In South Dakota, voters approved a measure to cap interest rates on payday loans.
Meanwhile, Amendment U, which is a competing measure that would amend the state constitution and permit payday lenders to charge any interest rate they want to borrowers, lost with 60 percent voting against it.
South Dakota, which is a Republican state, seemed to overwhelmingly favor caps on rates.
On the same ballot, South Dakotans voted in favor of adding crime victims’ rights provisions into the state constitution. But state voters didn’t give the thumbs up to dropping party labels from the ballot. They also rejected two other important initiatives: lowering the minimum wage for teenagers to $7.50 per hour and unions being allowed to charge non-union workers fees.
When it comes to the GOP politicians, Trump, Senator John Thune and Congresswoman Kristi Noem were victorious on Election Day.
Since the economic collapse, jurisdictions across the United States have attempted to implement legislation that would place a limit on interest rates charged for payday loans. Other public officials have attempted to take the issue to the ballot box.
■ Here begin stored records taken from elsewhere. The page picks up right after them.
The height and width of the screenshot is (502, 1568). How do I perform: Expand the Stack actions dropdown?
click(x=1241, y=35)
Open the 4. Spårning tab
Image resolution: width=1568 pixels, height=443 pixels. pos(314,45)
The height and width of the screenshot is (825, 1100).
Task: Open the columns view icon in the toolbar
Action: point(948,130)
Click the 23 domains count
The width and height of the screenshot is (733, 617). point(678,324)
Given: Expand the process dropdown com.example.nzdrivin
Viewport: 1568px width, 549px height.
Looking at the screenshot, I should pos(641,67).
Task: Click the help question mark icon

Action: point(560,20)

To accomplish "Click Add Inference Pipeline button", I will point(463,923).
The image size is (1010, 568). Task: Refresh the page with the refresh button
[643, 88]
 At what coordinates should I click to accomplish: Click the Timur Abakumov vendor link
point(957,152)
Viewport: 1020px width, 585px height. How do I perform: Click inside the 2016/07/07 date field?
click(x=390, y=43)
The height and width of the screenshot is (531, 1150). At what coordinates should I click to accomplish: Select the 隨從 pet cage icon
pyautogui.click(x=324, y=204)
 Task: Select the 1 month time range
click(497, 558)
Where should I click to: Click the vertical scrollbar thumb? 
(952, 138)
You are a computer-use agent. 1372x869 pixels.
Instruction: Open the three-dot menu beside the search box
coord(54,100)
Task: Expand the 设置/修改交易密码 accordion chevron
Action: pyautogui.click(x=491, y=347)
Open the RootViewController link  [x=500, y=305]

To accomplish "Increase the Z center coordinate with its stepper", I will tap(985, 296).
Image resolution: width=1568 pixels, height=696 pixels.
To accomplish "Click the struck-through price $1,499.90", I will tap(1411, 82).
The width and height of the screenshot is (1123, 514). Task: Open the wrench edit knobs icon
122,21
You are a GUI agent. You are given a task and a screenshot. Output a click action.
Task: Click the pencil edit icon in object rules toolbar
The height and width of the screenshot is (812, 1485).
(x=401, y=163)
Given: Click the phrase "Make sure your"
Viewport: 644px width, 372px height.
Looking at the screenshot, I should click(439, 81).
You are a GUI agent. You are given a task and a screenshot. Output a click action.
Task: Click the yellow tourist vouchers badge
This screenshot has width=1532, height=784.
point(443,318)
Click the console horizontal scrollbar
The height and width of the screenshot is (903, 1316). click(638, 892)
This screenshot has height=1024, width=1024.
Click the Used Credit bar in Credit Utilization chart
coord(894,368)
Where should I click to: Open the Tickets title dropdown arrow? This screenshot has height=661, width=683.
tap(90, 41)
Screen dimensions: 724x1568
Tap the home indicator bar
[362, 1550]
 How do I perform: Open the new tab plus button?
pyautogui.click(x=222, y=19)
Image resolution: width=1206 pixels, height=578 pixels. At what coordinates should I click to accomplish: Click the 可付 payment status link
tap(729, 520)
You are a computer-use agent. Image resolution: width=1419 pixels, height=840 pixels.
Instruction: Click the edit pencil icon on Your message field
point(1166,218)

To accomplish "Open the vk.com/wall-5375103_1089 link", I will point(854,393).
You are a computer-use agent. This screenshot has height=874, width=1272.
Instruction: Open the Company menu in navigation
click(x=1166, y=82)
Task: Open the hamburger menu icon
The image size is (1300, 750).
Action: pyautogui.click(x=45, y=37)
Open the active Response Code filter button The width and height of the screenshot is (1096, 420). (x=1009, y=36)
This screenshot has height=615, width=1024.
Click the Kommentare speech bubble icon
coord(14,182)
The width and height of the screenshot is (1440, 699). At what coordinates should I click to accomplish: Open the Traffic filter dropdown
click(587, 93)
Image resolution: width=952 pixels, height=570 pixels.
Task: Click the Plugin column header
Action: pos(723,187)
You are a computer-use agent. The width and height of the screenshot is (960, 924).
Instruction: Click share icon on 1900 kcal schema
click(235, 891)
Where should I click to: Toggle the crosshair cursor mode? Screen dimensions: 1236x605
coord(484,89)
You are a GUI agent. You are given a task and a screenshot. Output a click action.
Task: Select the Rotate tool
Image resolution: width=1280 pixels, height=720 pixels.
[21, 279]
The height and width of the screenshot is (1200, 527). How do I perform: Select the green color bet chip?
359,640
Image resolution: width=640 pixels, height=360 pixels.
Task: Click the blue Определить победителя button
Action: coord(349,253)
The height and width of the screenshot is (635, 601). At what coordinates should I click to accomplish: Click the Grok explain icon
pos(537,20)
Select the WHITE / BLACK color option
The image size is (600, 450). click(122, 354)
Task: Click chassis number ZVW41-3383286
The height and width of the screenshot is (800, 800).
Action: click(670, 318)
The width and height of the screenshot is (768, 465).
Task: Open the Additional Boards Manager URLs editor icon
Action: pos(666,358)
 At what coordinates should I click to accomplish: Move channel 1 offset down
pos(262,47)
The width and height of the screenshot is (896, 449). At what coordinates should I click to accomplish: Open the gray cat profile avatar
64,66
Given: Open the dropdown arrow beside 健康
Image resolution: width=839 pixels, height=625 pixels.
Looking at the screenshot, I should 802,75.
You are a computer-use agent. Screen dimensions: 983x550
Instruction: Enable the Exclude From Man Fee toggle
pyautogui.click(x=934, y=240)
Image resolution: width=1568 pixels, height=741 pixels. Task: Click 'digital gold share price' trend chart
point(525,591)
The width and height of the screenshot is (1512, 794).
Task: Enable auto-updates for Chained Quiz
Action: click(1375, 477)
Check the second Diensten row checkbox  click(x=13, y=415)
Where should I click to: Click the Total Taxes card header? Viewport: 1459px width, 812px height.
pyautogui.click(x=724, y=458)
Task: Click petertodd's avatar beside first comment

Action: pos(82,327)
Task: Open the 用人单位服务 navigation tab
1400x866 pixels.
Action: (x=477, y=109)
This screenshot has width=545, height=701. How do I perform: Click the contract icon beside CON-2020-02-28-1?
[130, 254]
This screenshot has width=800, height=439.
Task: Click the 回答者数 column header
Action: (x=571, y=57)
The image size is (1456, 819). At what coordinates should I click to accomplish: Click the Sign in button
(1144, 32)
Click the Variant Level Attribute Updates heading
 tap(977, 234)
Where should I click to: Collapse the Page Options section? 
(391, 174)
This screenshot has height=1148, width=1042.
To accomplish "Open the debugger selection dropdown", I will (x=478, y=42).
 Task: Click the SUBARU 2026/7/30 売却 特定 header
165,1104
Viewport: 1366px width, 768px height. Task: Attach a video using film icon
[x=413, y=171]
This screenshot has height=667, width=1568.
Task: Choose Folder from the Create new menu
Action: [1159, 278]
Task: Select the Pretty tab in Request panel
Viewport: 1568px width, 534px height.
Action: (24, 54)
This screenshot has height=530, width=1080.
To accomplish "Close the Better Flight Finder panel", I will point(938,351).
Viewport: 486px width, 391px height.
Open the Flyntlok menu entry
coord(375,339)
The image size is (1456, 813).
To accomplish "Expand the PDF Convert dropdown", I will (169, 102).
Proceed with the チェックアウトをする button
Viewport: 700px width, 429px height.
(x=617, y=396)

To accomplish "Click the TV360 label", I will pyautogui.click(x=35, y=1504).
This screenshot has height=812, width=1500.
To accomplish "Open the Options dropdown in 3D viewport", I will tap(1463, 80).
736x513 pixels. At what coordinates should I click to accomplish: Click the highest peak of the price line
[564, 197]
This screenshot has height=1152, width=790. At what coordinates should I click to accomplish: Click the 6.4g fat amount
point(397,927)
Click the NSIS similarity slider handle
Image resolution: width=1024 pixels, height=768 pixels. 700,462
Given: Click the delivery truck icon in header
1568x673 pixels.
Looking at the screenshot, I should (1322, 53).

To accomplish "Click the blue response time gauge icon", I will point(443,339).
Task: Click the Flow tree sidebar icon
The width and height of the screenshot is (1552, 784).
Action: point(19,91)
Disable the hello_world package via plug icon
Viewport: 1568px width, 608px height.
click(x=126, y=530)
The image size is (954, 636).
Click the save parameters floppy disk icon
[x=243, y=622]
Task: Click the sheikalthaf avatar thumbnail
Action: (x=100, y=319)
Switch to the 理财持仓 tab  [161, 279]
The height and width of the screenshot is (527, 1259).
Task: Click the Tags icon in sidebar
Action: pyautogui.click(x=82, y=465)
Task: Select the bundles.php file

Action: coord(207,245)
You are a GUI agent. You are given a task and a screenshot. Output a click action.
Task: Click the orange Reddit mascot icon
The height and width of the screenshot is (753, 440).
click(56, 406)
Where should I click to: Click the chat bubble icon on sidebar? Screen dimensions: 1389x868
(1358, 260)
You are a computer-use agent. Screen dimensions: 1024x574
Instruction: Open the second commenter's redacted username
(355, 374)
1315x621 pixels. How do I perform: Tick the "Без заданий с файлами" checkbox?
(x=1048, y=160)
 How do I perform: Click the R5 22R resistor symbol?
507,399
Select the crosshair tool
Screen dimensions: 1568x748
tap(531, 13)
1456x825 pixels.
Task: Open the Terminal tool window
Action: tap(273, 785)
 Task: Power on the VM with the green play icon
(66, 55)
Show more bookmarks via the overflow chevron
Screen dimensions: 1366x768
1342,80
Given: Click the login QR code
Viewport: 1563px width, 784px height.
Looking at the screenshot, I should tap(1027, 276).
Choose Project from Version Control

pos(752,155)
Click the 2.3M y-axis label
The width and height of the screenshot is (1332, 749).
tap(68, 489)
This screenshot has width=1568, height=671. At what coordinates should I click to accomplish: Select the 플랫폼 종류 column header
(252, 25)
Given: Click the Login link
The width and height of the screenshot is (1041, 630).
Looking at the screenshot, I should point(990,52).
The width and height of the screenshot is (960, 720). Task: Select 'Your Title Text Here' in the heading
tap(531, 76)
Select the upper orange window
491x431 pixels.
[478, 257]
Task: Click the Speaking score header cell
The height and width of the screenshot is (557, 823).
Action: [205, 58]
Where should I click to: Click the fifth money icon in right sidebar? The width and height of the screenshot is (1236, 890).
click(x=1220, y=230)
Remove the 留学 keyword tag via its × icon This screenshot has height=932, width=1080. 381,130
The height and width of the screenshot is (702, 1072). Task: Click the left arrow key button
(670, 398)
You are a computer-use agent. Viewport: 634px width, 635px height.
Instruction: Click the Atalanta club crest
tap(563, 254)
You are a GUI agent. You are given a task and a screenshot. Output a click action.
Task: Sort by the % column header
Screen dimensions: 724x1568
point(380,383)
A 2014 Pew Charitable Trusts study discovered that the average annual percentage rate charged for a payday loan in The Mount Rushmore State was a whopping 574 percent. Although it hasn’t been confirmed, a quick Google search will show that there are dozens of payday loan businesses that claim to have the best rates and cheap interest scattered across South Dakota.
Soon after the Pew report was released, critics immediately responded. One of these included Republican State Representative Steve Hickey, who argued for imposing more regulation on the payday loan industry. He has gone far as suggesting that it’s time to prohibit payday lending completely in the state.
“They can tell us all that this is just about helping people, but it’s an intentionally crafted defective financial product that is marketed to the financially unsophisticated,” said Hickey, a Sioux Falls Republican. “They’re bilking billions of dollars out of poor neighborhoods, and the taxpayers get to clean up the mess. I want to get them out of the middle, and let society help these people in other ways.”
Despite his opposition to homosexuality and same-sex marriage, Hickey has received support from fellow Democrats when it comes to the issue of payday loans.
With the Consumer Financial Protection Bureau (CFPB) on the cusp of passing a federal regulatory framework for the national payday loan industry, states’ initiatives will be able to complement the new rules and regulations. That is if U.S. President Barack Obama signs the proposal before he leaves the White House.